Problem →
Shown below are entries with pictures; the line with "The width and height of the screenshot is (1004, 565)." through the line with "This screenshot has height=763, width=1287." is the span to retype exactly, and the pictures stay out.

*** Information ***

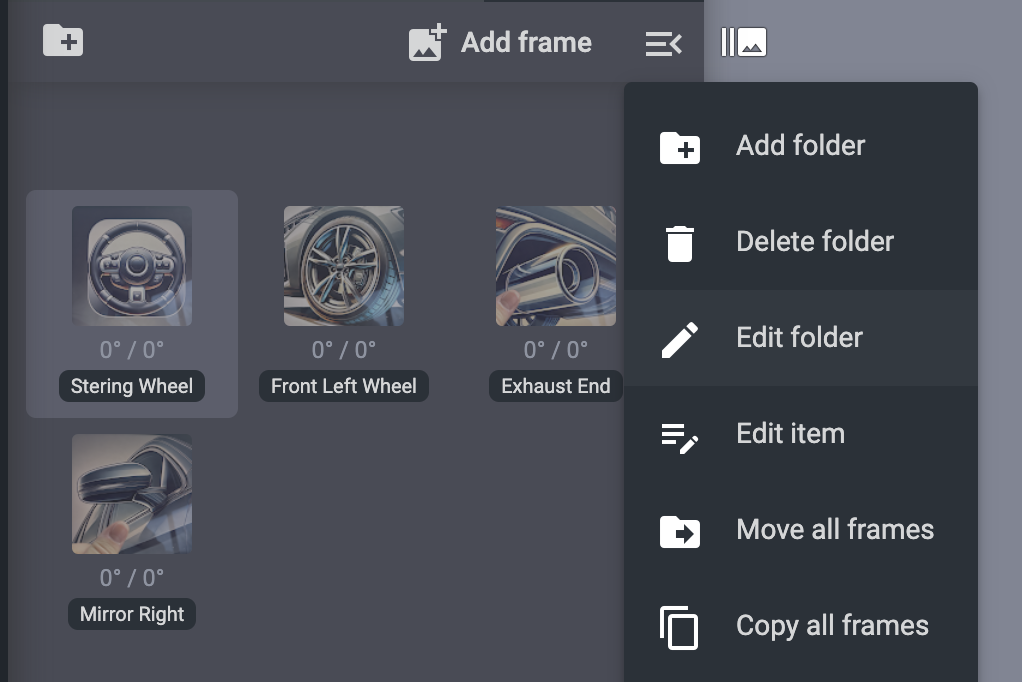
Task: Select the Front Left Wheel thumbnail image
Action: pyautogui.click(x=344, y=266)
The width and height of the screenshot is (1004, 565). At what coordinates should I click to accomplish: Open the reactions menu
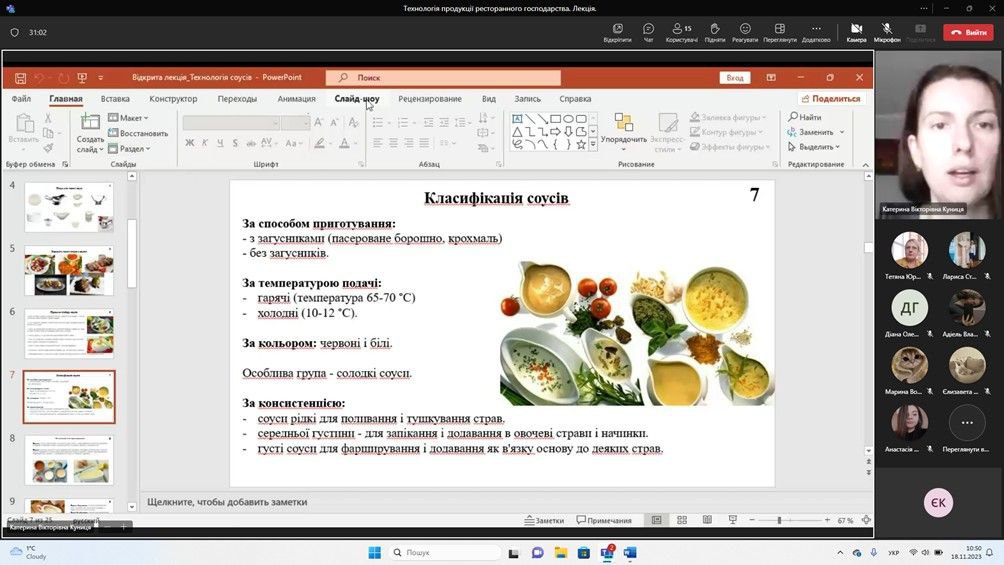click(x=744, y=32)
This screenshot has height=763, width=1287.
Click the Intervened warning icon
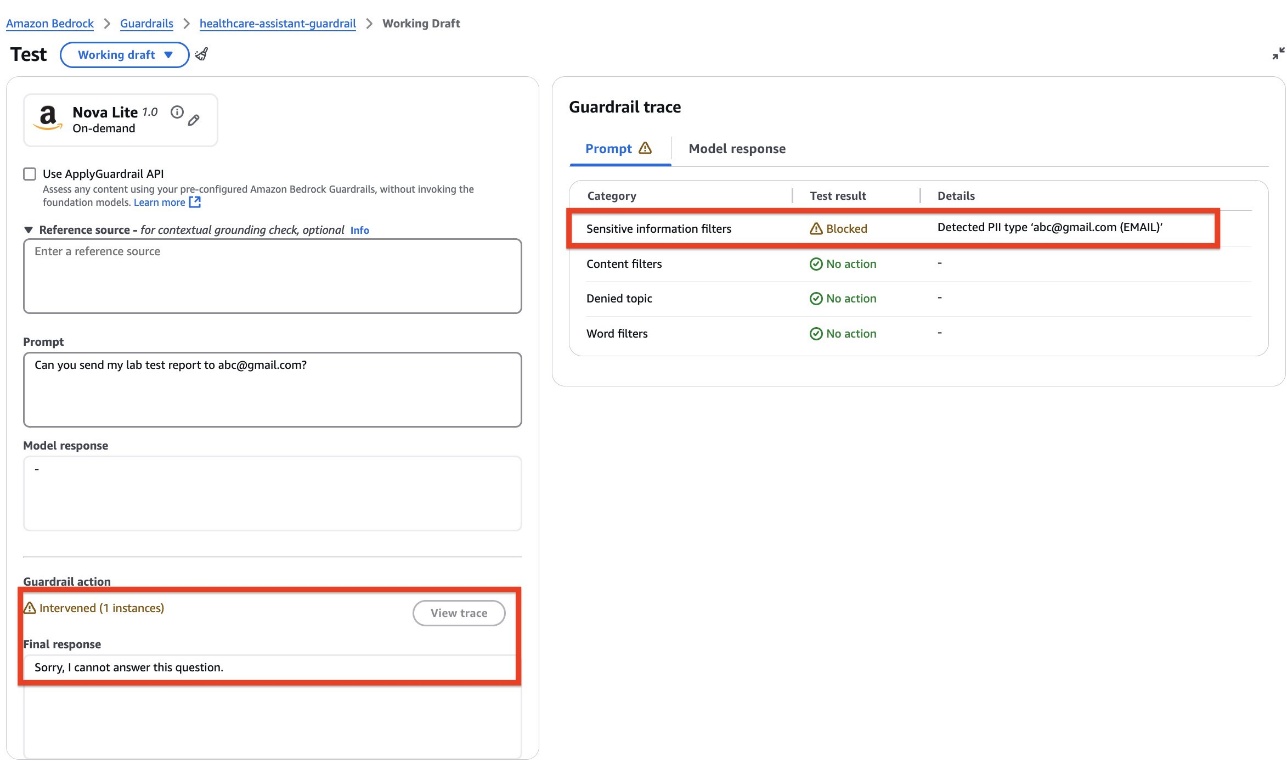pos(29,608)
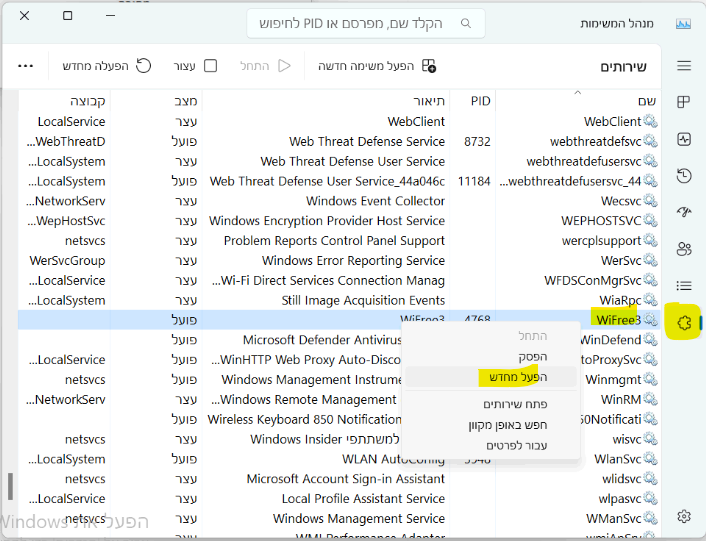Select חפש באופן מקוון in context menu
The width and height of the screenshot is (706, 541).
[508, 425]
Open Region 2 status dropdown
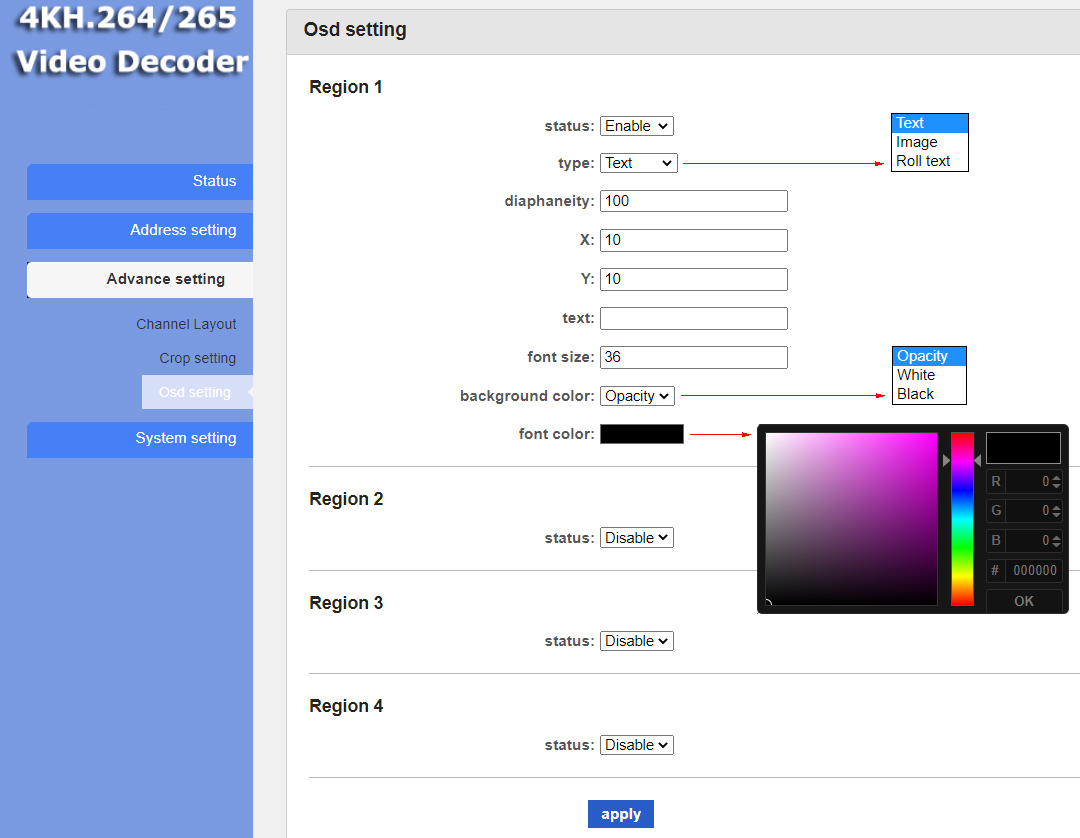 click(x=636, y=538)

*** End of Information ***

Your solution →
The width and height of the screenshot is (1004, 565). At what coordinates should I click to accomplish: Open the reactions menu
click(x=744, y=32)
This screenshot has height=763, width=1287.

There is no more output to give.